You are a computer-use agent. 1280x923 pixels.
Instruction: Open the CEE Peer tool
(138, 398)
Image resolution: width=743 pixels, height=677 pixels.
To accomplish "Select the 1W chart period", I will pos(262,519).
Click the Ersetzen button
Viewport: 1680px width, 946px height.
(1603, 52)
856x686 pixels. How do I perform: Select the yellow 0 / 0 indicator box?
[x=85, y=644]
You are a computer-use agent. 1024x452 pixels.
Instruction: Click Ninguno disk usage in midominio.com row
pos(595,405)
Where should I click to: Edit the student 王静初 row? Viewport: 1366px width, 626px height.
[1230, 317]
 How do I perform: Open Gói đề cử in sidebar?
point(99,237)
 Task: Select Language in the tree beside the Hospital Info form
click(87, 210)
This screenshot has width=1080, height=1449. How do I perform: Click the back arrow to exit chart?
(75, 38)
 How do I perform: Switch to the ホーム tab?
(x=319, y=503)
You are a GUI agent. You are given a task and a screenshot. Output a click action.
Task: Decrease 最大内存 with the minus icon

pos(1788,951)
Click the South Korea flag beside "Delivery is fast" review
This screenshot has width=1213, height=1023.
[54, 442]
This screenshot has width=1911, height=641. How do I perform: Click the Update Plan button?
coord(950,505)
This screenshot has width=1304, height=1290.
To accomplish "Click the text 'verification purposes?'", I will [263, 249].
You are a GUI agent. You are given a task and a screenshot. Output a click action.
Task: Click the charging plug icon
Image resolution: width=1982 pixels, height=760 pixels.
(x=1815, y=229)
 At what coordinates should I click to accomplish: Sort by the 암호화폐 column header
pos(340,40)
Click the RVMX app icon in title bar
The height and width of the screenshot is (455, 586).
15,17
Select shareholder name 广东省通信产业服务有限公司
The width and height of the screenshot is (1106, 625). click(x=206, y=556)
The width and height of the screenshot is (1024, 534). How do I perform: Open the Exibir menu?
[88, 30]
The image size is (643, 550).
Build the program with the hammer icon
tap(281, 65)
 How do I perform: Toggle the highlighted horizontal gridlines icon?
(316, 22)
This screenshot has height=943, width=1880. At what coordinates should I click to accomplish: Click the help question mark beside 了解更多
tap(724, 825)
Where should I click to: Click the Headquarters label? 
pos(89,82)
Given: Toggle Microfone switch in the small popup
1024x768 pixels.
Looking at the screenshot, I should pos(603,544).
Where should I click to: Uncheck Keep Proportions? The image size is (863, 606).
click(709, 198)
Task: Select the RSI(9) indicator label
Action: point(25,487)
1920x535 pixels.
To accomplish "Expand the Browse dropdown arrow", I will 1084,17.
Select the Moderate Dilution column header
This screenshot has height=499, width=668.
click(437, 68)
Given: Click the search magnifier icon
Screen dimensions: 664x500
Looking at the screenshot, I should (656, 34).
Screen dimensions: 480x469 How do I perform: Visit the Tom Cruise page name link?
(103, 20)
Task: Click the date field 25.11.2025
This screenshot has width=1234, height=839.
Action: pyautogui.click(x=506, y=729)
☆ ☆ ☆ ☆ ☆
- **EXERCISE PROMPT**
Scan the entries above for the word "agent". Report the lines that hold it.

- **WORKED SOLUTION**
You are a computer-use agent. 1280x923 pixels.
You are a computer-use agent. 1024x452 pixels.
You are a GUI agent. You are given a task and a screenshot. Output a click action.
You are a GUI agent. You are given a task and a screenshot. Output a click action.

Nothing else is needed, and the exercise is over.